= YOUR INSTRUCTIONS =
What you should copy is the line containing "Click the METAX logo" and all lines after it in the entries below, exactly and without anything added.

= INPUT DATA =
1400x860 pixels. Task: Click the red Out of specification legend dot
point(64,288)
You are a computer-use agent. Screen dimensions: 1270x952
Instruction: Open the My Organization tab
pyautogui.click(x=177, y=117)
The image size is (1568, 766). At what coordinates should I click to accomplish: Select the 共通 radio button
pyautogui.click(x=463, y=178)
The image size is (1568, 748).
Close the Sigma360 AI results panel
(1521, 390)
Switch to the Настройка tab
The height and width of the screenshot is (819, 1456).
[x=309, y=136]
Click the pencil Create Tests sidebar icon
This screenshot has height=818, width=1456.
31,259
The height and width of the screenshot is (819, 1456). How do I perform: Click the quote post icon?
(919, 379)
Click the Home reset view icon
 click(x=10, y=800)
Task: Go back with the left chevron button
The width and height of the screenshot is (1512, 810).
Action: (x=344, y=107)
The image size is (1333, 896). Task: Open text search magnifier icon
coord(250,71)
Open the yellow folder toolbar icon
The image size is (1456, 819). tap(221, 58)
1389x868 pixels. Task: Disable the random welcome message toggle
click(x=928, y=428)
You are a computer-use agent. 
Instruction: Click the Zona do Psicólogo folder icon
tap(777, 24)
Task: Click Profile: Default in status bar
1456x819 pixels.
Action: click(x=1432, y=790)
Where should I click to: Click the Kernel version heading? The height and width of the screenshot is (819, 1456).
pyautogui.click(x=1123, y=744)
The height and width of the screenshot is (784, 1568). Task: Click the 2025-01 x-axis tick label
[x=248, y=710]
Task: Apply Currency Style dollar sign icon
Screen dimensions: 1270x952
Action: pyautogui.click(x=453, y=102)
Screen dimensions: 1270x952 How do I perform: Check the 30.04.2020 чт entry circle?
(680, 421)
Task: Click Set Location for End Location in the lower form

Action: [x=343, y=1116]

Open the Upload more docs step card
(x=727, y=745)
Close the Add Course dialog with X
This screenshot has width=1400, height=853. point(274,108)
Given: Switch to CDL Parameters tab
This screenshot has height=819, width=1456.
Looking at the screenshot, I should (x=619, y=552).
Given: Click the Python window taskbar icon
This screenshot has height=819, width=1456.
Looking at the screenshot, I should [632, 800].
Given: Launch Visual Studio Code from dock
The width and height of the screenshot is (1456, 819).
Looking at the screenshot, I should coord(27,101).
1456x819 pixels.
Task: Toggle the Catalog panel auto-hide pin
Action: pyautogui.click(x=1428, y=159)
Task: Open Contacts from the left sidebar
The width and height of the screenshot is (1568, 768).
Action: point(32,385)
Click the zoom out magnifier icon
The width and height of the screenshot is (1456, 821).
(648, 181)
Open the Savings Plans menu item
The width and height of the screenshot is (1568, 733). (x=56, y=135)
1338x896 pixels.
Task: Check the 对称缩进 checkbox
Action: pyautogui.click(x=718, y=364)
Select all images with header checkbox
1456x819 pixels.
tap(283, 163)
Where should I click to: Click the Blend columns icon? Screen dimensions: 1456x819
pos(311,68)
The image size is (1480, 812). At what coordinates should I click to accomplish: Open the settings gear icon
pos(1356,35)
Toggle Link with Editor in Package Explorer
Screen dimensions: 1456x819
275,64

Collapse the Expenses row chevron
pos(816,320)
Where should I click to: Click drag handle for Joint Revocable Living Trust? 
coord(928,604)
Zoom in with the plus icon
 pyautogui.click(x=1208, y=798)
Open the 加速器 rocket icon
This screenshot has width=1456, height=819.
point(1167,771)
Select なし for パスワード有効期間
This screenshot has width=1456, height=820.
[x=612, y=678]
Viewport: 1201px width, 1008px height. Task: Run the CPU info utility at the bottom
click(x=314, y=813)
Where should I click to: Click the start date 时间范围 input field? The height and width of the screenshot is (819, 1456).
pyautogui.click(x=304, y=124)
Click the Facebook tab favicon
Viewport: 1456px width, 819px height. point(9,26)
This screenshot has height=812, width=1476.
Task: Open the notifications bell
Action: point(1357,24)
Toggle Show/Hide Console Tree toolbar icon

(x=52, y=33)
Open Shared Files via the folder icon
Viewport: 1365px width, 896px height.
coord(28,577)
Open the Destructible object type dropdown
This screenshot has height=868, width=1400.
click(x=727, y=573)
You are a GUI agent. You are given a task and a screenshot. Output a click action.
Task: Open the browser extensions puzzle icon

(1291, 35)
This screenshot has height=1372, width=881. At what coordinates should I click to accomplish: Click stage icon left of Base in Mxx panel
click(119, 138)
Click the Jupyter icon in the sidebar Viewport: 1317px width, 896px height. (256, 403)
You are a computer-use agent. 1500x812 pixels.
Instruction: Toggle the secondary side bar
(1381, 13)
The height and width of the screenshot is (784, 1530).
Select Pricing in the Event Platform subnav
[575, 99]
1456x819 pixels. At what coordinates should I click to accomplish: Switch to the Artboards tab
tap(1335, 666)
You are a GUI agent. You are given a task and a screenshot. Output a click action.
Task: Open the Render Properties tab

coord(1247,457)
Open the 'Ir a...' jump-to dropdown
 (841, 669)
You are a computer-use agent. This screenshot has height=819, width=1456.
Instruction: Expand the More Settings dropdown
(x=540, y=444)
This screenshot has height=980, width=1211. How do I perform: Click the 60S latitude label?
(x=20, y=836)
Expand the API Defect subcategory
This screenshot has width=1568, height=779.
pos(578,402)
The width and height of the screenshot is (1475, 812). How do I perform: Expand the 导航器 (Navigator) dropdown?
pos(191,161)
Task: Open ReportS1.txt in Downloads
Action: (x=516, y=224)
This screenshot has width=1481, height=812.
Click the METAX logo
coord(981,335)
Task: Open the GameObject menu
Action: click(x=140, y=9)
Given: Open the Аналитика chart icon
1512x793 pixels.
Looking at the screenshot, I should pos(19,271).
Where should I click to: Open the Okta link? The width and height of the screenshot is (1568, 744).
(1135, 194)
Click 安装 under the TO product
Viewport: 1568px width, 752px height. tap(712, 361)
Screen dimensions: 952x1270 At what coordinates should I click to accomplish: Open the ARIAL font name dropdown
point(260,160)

= EXERCISE OUTPUT =
Click the METAX logo
coord(981,335)
Task: Open the GameObject menu
Action: click(x=140, y=9)
Given: Open the Аналитика chart icon
1512x793 pixels.
Looking at the screenshot, I should pos(19,271).
Where should I click to: Open the Okta link? The width and height of the screenshot is (1568, 744).
(1135, 194)
Click 安装 under the TO product
Viewport: 1568px width, 752px height. tap(712, 361)
Screen dimensions: 952x1270 At what coordinates should I click to accomplish: Open the ARIAL font name dropdown
point(260,160)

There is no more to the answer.